The moment he does win isn’t as momentous as he thought it would be. The world doesn’t change and nothing seems different about him, but his mother smiles for just a blink of a second. So quick that he almost thinks he’d made it up. They had been fighting hand to hand for what felt like hours before Damian had managed to get his sword back into his grip. That was what had done it, his mother still could have won but Damian had the advantage. He saw the opening and he took it and finally it was his mother with the sword to the throat.
The next morning Damian wakes up ready to defend himself, but the attack never comes. He does not see his mother that day nor the next. Damian doesn’t see his mother for two more weeks and by then there is less than a month till his tenth birthday. The celebration for his tenth birthday will be fairly grand all things considered. Not always do children in the league make it a full decade, and none before with the achievements of Damian. He is the best of his generation. His mother makes it clear that she doesn’t want to talk about his birthday and when he sees her after her defeat, she looks particularly stressed if not a little excited. She has a sort of spring in her step, something is happening and Damian knows that it will likely be the last time he will see his mother for a good long while. She is going to leave again and who knows when she’ll be back.

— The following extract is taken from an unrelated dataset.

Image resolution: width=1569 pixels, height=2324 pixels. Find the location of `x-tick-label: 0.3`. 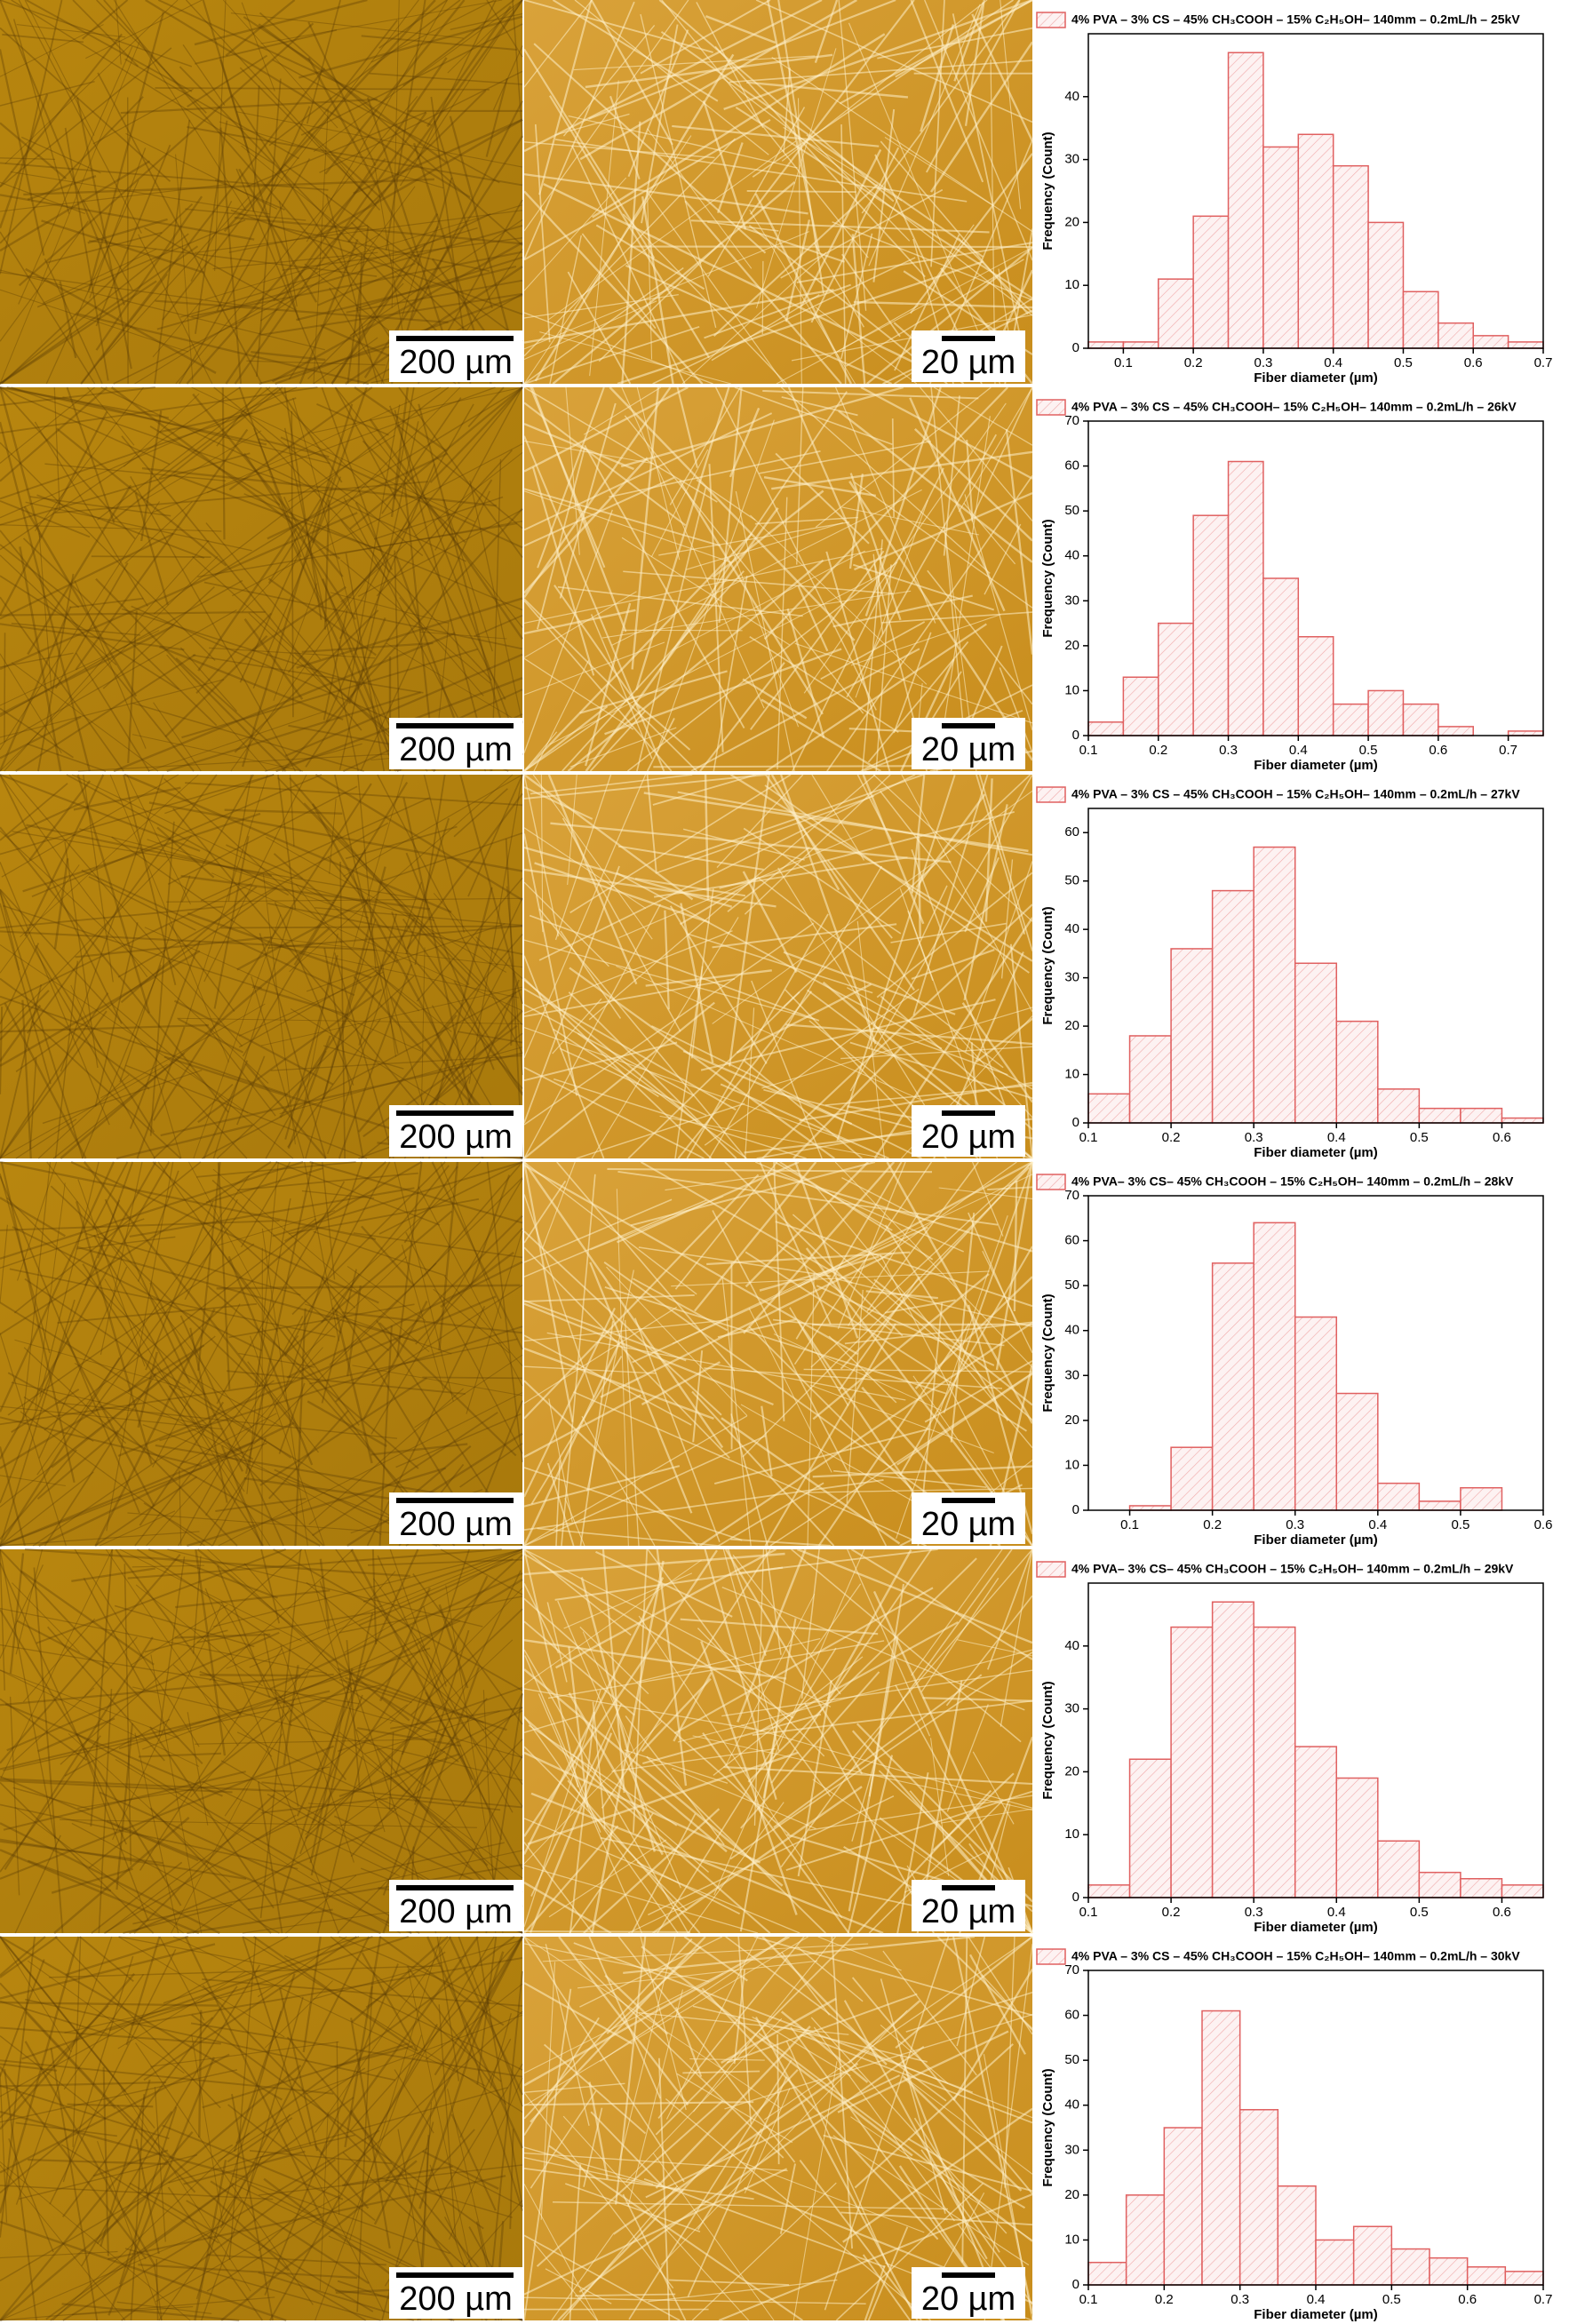

x-tick-label: 0.3 is located at coordinates (1263, 362).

He never does get to see the actual birthday celebration, if there ever was one. His mother wakes him up at midnight on the dot. She shakes him awake softly and he knows not to ask why she is there as she leads him silently out of the room. The jet is a surprise but still he follows his mother on to it. They would not be here if his grandfather didn’t agree to it. The flight is long and silent and Damian refuses to fall back asleep. Instead he sits at attention with his posture straight and his hands clutched in his lap. He had managed to grab a few of his most treasured weapons before being led out of his room and now he is comforted by the feeling of his knife at his hip.

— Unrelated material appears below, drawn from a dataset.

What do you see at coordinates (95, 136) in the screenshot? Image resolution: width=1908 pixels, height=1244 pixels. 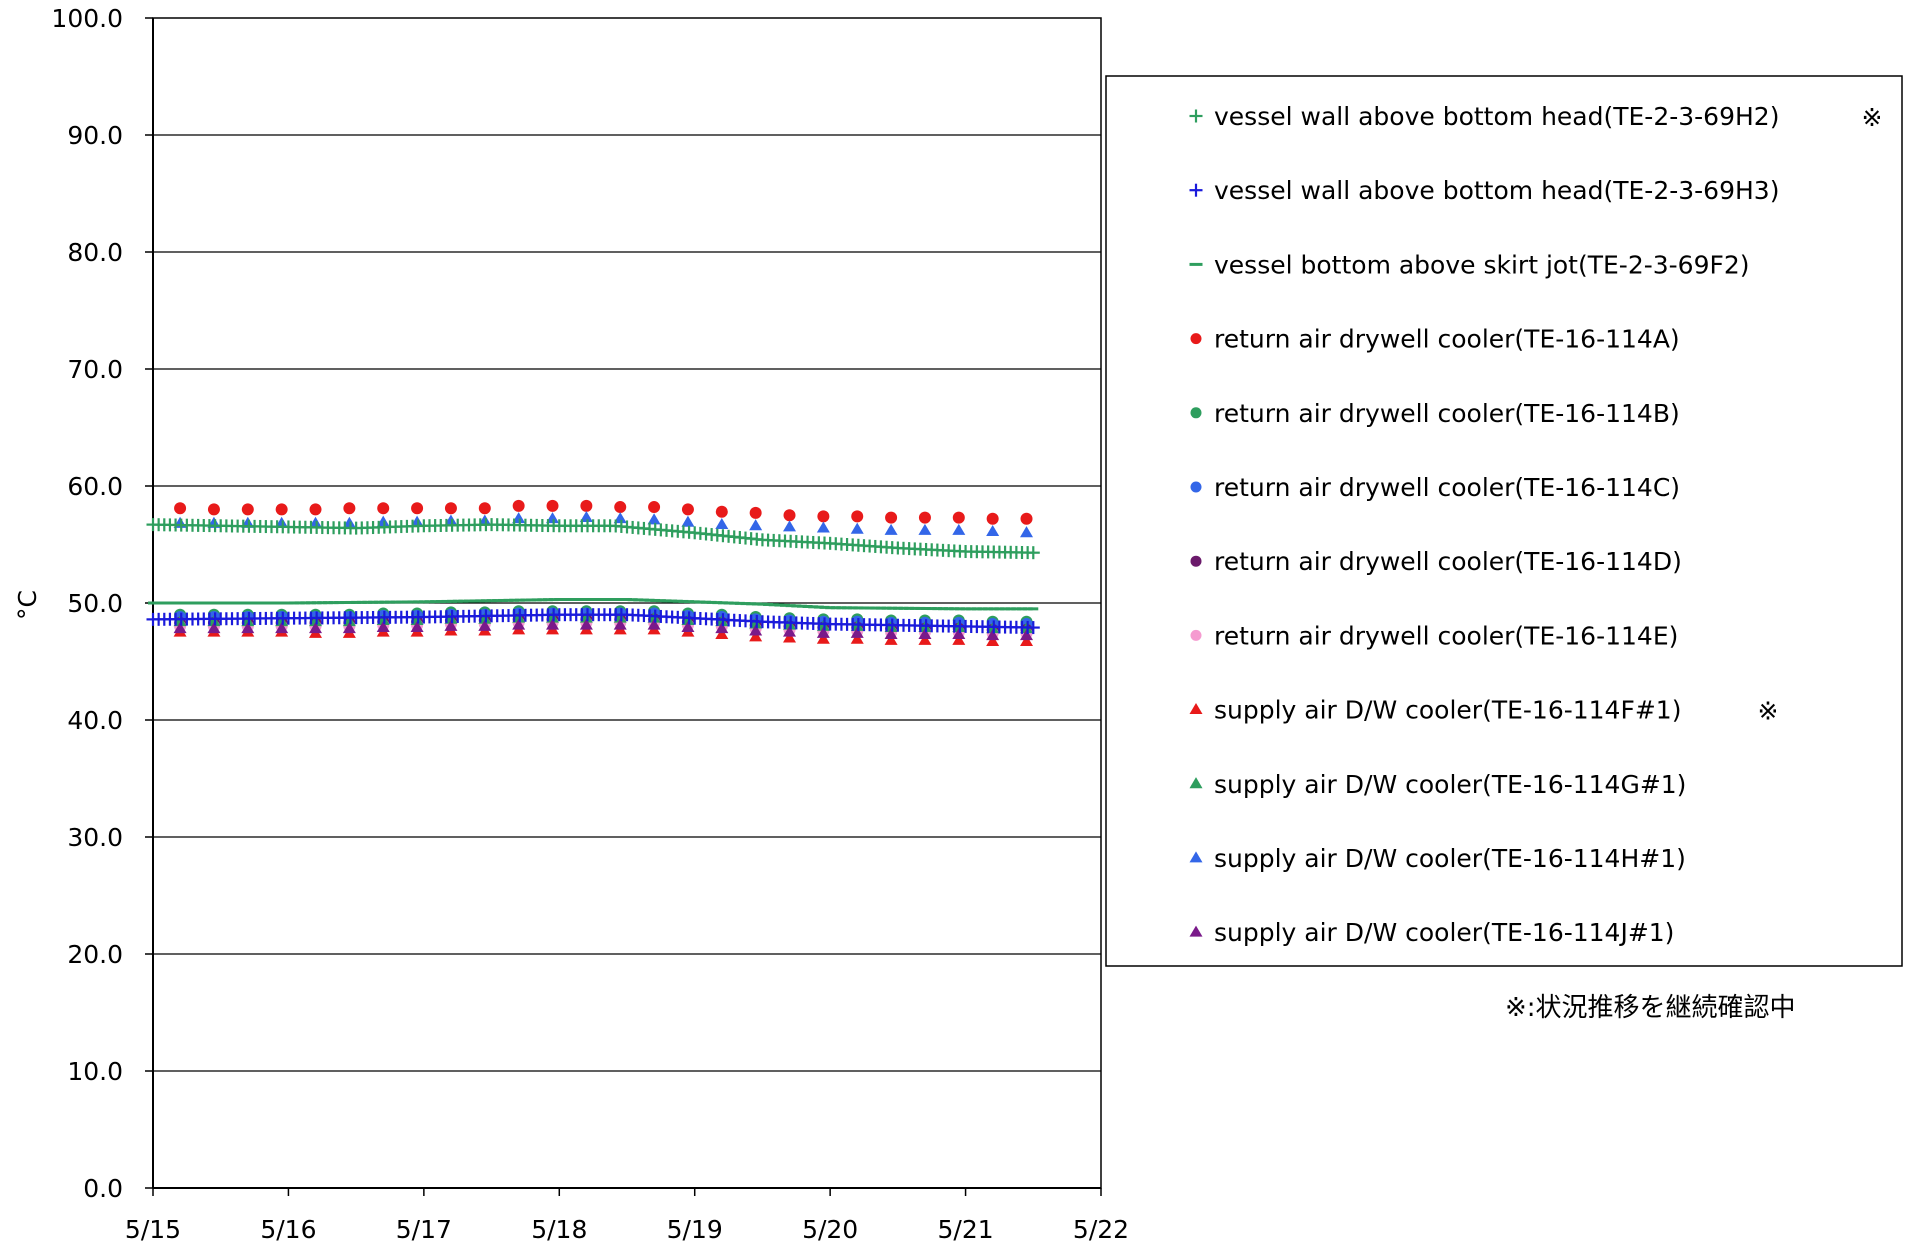 I see `y-tick-label: 90.0` at bounding box center [95, 136].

They touch down after several hours and before Damian can even think about leaving the jet his mother has kneeled before him. Her hands came to rest on his shoulders. She’s smiling but it doesn’t feel right and Damian suppresses the urge to twitch and look away. She tells him in smooth, carefully thought out, words that he will stay for the foreseeable future with his father. The father he does not know, the father that he has heard stories about for the past two years, the father that is deserving of respect. He will train under him, he will learn from him, and Damian knows that his mother is not being entirely honest but as she kneels before him he doesn’t know how to ask what she is lying about.
The man his mother presents as his father doesn’t look like he expected, he’s dressed in a costume and it takes everything in Damian not to display unneeded emotion as he connects the Bat from Gotham, and all he has heard about him, to the man standing in front of him and to the man his mother told him stories about. They don’t seem to meld properly but the man who stands before him is not a patchwork doll and even if he was Damian doesn’t have the time to take him apart. Holding a sword to his throat Damian meets his father for the first time and only quite a few years later will he deduce that because of the difference in time zones he would have first met his father around midnight right as he turned ten.